The most forensically significant ADS is Zone.Identifier: when a browser downloads a file, Windows writes a Zone.Identifier ADS containing the download URL and security zone (typically Zone 3 = Internet). This is the mechanism behind the "downloaded from the Internet" warning dialog. The Zone.Identifier persists when the file is copied, moved, or renamed within NTFS volumes. It contains fields including ZoneId (0=Local, 1=Intranet, 2=Trusted, 3=Internet, 4=Untrusted), ReferrerUrl (the page that initiated the download), and HostUrl (the direct download URL). This metadata is forensic evidence that a file was downloaded from a specific URL. Many users and even some investigators don't realize this metadata exists because it is invisible in normal file operations.
In the insider threat scenario, Zone.Identifier streams on files copied to USB reveal that files were originally downloaded from cloud storage before being staged locally. The HostUrl field may show the SharePoint or OneDrive URL the file was downloaded from, even though the file was later moved to a local directory and then to USB. Some malware strains delete the Zone.Identifier from their own executable after deployment to remove forensic evidence of their download origin and to evade SmartScreen protection.

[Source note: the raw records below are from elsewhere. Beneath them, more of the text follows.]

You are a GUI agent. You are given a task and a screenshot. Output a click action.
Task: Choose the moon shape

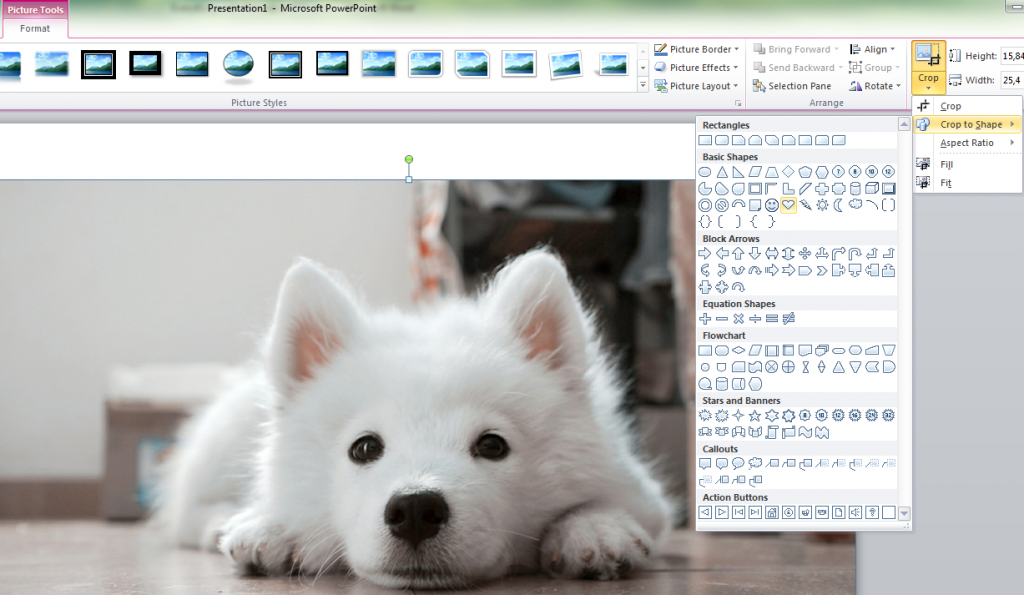pyautogui.click(x=838, y=205)
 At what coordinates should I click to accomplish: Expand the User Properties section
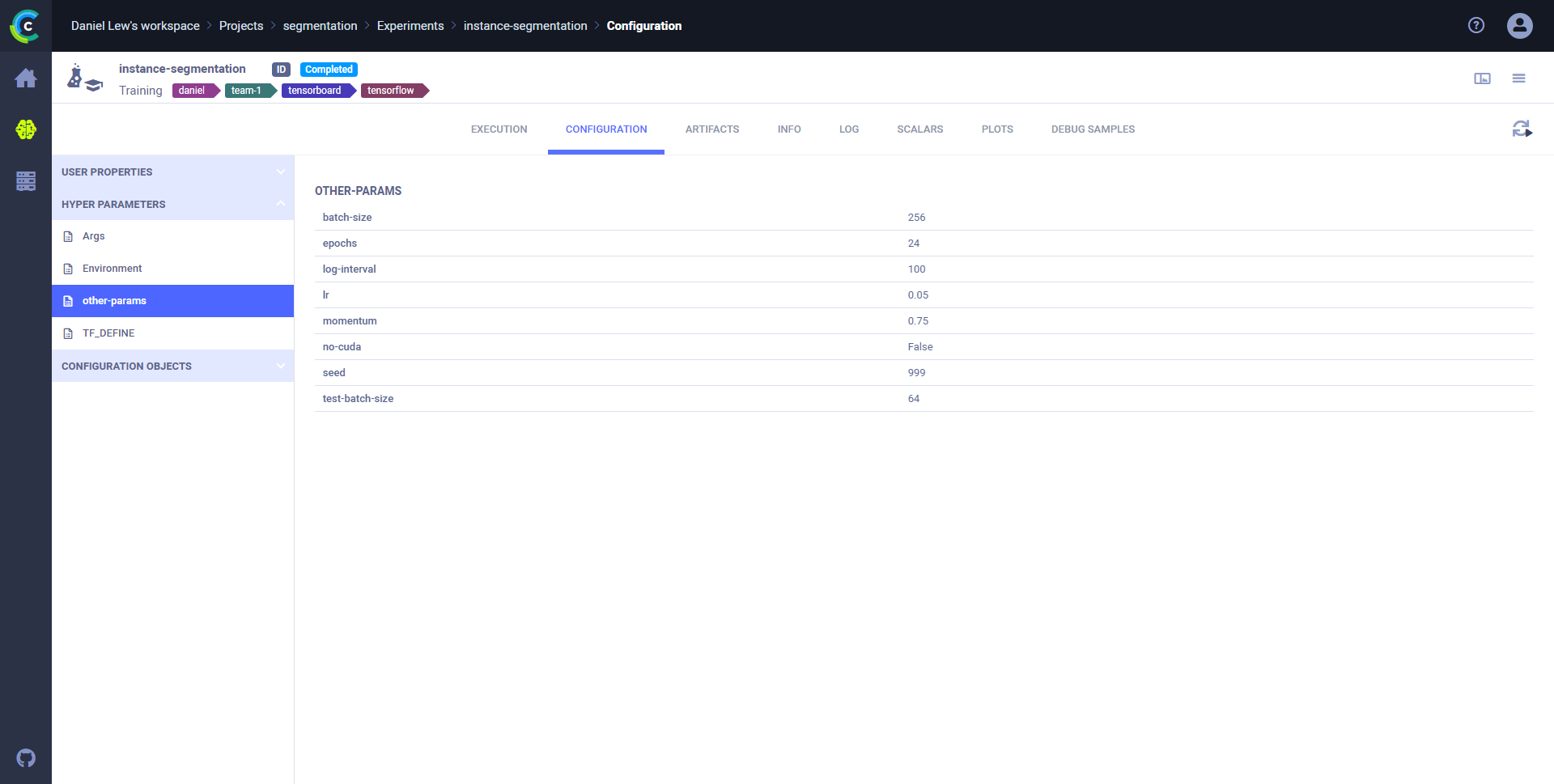tap(172, 172)
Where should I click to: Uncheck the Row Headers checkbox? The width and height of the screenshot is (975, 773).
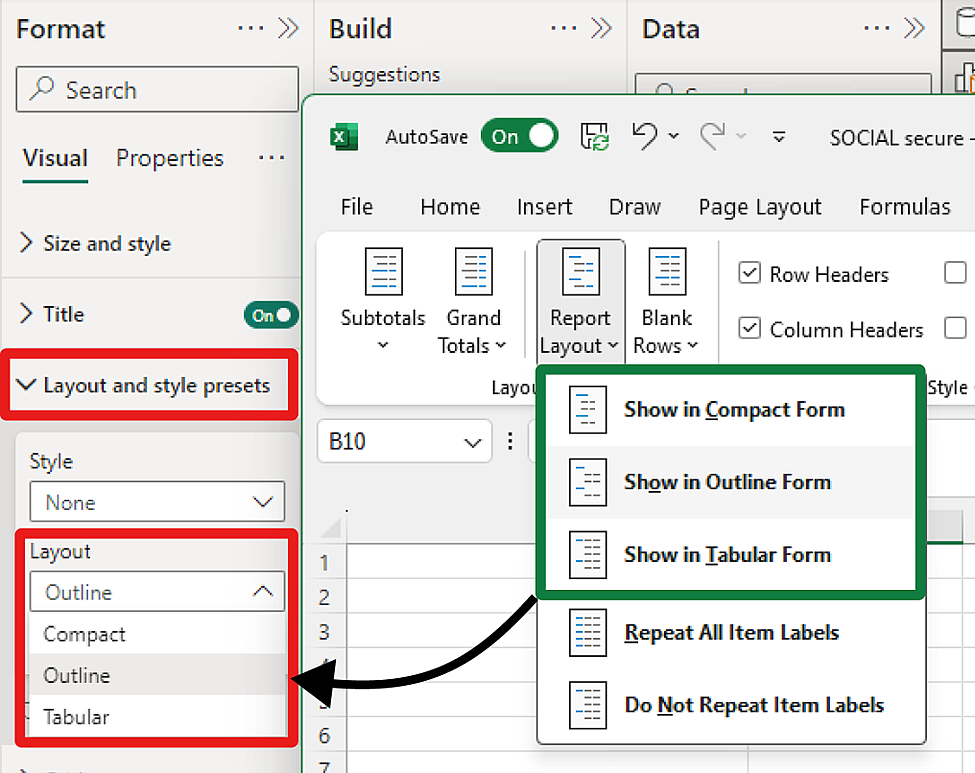coord(749,273)
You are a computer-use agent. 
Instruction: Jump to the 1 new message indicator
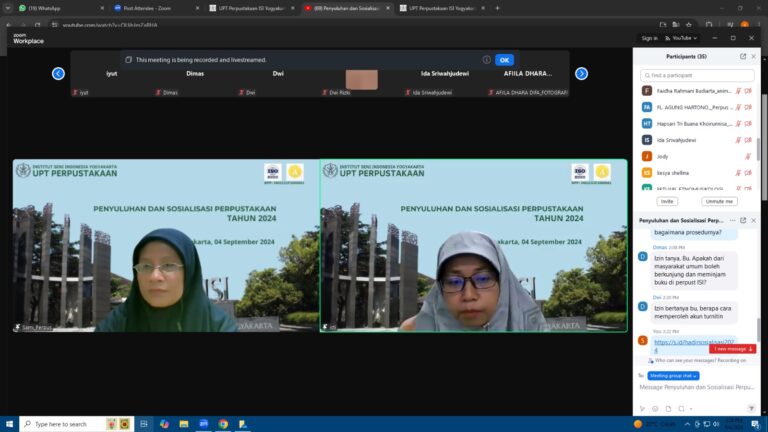pyautogui.click(x=733, y=348)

Malware hiding uses ADS to store payloads invisibly. A file readme.txt:payload.exe has a full executable in a named stream. Explorer shows only the primary $DATA size, so the file appears to be a small text file. ADS scanning has improved in modern antivirus, but some tools still miss ADS payloads during routine scans. In the MFT, ADS appear as additional $DATA attributes on the same record. Walking the complete attribute chain catches them.
Recovery assessment by storage type
Investigation Principle
Recovery probability depends on three factors: residency (resident data survives in MFT records), storage type (HDD retains deleted cluster data until overwritten, SSD erases via TRIM), and time since deletion (more activity = more overwriting). For deleted files on SSDs, check the MFT for resident data first, then verify cluster content before assuming recoverability. Document the storage type and TRIM status in every recovery assessment.
Resident + deleted: High recovery probability. Content is in the MFT record until the entry is reallocated. Non-resident + deleted + HDD: Moderate. Clusters retain data until overwritten. Check the volume bitmap. Non-resident + deleted + SSD: Low. TRIM may have zeroed clusters. Verify actual cluster content. Fragmented + deleted: Partial recovery possible. Each cluster range must be checked independently.